Tomó una rama encendida y se inclinó sobre la hierba, observando atentamente.

—¡Flores rojas! —exclamó—. ¿Son tal vez éstas las praderas venenosas? Burke y otros exploradores han hablado de praderas venenosas. Niro, ¿nunca habías visto estas hierbas?

—No, mi amo —respondió el australiano—. He traído el ganado aquí porque me parecía que el pasto era excelente, pero desconocía las propiedades de estas flores.

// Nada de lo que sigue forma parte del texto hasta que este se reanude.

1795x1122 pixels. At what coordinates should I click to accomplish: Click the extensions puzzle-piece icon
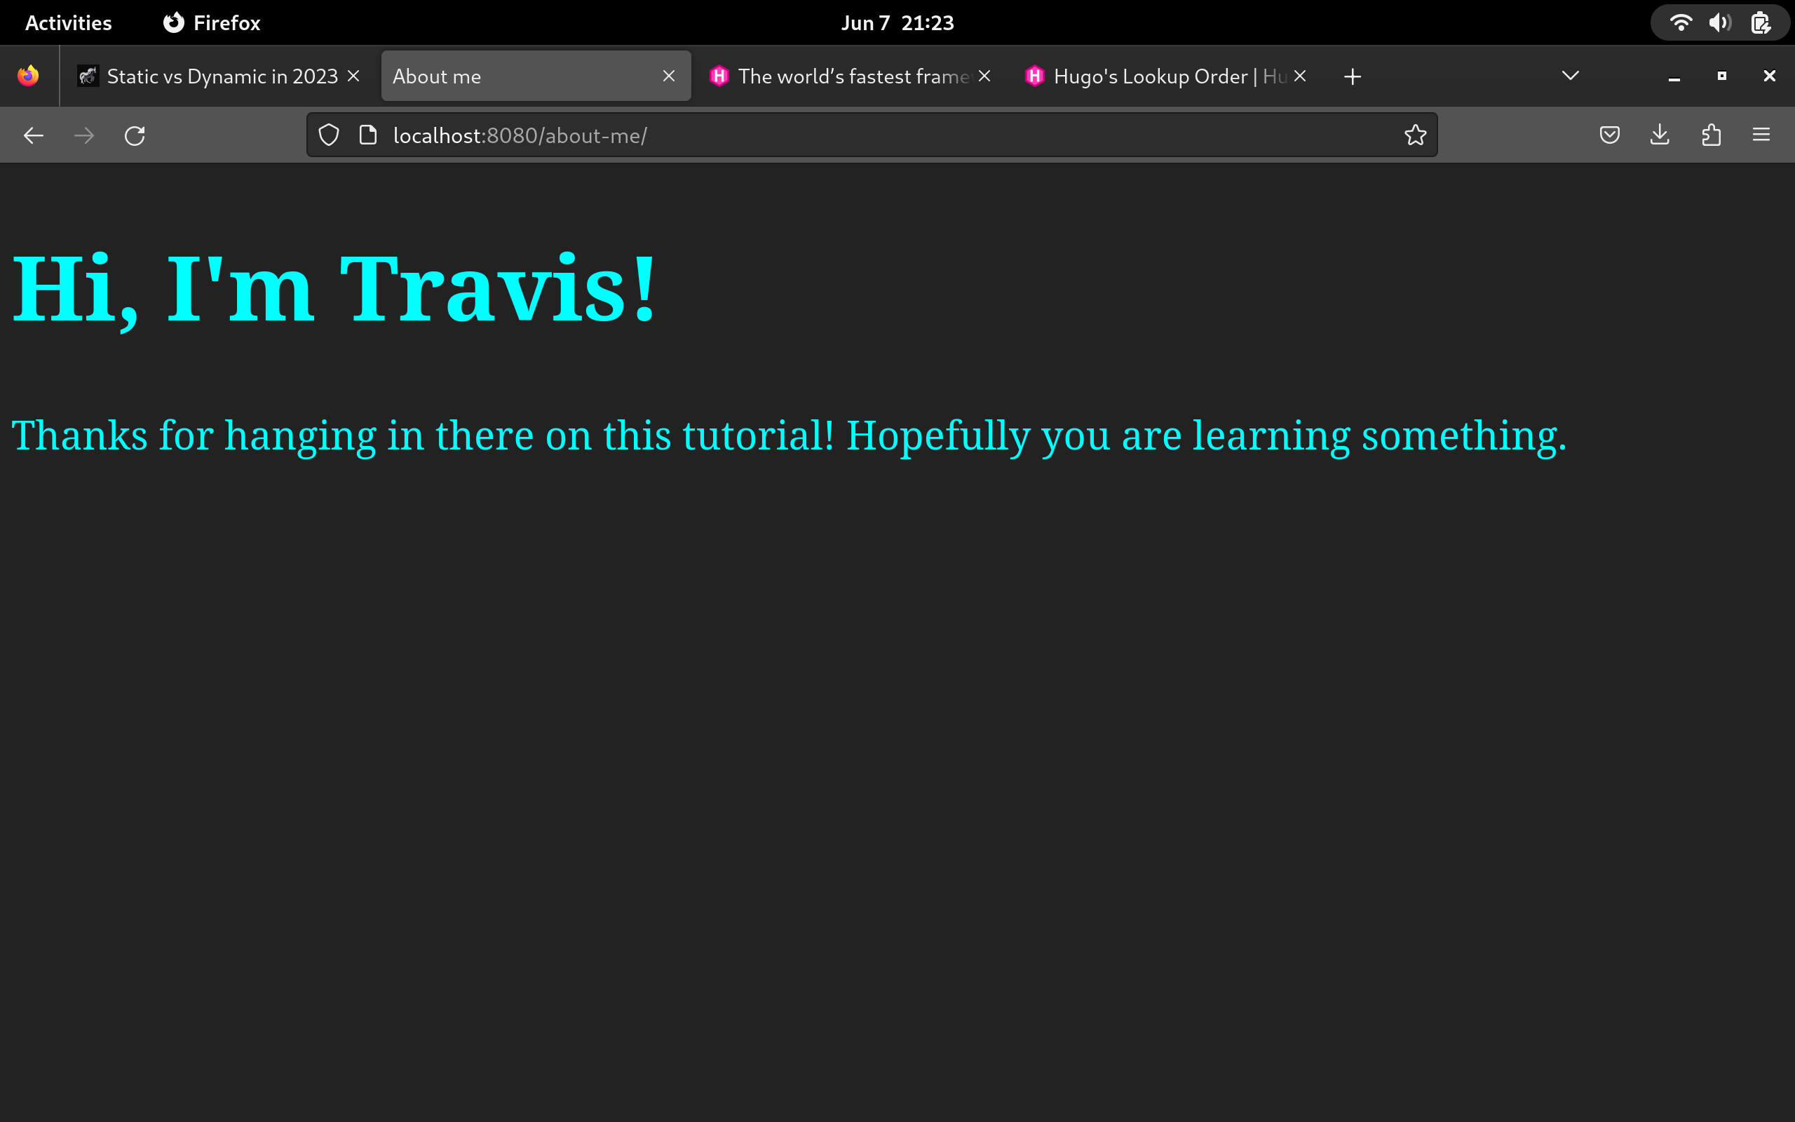pos(1711,134)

—Pues yo creo que lo sabías muy bien, Coco —exclamó Diego—. Aquí se está tramando una traición y tú no debes ser ajeno a ella.

—Miente, señor Diego —respondió el australiano apretando los dientes—. Lo juro por Barimai.

—Al diablo con tu Barimai. Te voy a colgar del árbol más alto de este bosque.

—Basta, Diego —dijo el doctor—. Dentro de poco sabremos qué pensar con certeza de este hombre, que, por cierto, no es el mismo de antes. Nada de palabras inútiles. Se trata de salir de esta situación, que se ha vuelto muy peligrosa.

—¿Duda de mí, mi amo? —preguntó el australiano.

—Sí, tu conducta no me parece muy clara.

—¿Qué quiere decir?

—Que ya no te entiendo.

—Entonces, ¿sospecha de mí?

—Sí.

—Entonces dejo el campamento. Mi presencia aquí es inútil, pues ya no hay bestias que conducir.

—¿Y a dónde pretendes ir?

—Vuelvo al sur.

—¿Tú solo? ¿Sin víveres?

—Los australianos no tienen necesidad de carros ni de animales ni de víveres, y…

Se detuvo de repente, y lanzó una rápida mirada a su alrededor.

En el bosque vecino se había oído un grito ronco, como el de una ave nocturna.

—¿Qué te ocurre? —preguntó Diego, que había advertido el grito y el brusco movimiento del australiano.

—Nada —respondió Niro—. Me pareció haber oído el silbido de un boomerang.

—¿O una señal? —le preguntó Cardozo, saltándole encima y agarrándole fuertemente por los brazos.

—¿Qué señal? —preguntó el australiano, apretando los dientes.

—¡Qué sé yo!

—Se equivocan. No tengo amigos en estas soledades.

—¿Y el brujo? ¿Podrías decirnos por qué va delante de nosotros?

Al oír estas palabras, Niro tembló de rabia y lanzó una mirada furiosa a Diego.

—¡Ah! —exclamó—. ¿Con que ya lo sabes…? Pues, ¡toma!

Con un movimiento brusco se liberó de las manos de Cardozo, dio un salto atrás, sacó rápidamente el revólver y disparó dos veces contra Diego; luego, antes de que los dos marineros y el doctor pudiesen despertar de su asombro, se lanzó al bosque más próximo, desapareciendo entre los gigantescos árboles.